Radio Askaryan Neutrino Telescopes

27 Aug 2013, 10:00
30m
Auditorium (Beckman Center of the National Academies of Sciences and Engineering)

Auditorium

Beckman Center of the National Academies of Sciences and Engineering

100 Academy Way, Irvine, CA 92617

Speaker

Amy CONNOLLY

Description

There are strong motivations for a detectable flux of ultra-high energy (UHE) cosmic neutrinos above 10$^{17-18}$~eV both from cosmic ray interactions with cosmic microwave background photons and directly from UHE sources. The radio Cerenkov technique is the most promising technique for instrumenting a detection volume large enough to detect the low expected fluxes, and so far all experiments in the field use Antarctic ice as their detection medium due to its immense volume and clarity at radio/microwave frequencies.
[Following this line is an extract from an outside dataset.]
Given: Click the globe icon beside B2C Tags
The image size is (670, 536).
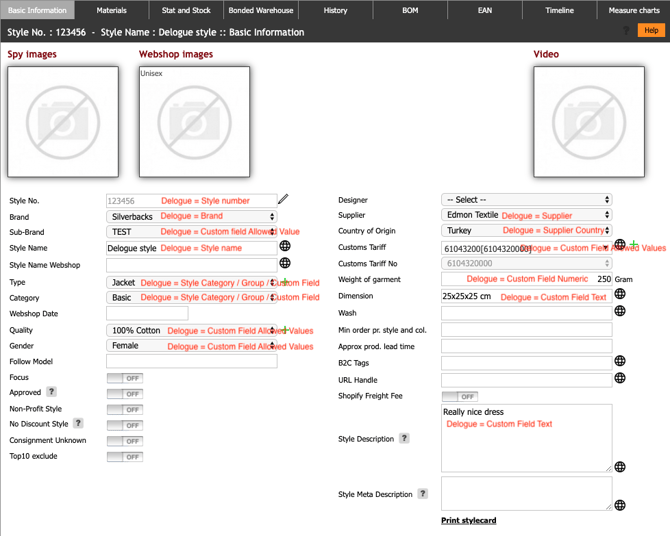Looking at the screenshot, I should pyautogui.click(x=620, y=361).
All current and future projects either view the ice using antennas flown at high altitudes, or use antennas embedded in the ice itself. The world's best constraints on neutrino fluxes above 10^18 eV come from RICE, embedded in the ice near the South Pole, and ANITA, a balloon-borne experiment that is launched under NASA's long duration balloon program. I will review the status of past and current experiments in the field, as well as current and future experiments ARA, ARIANNA and EVA. I will also touch on the implications of future UHE neutrino measurements for particle physics and particle astrophysics.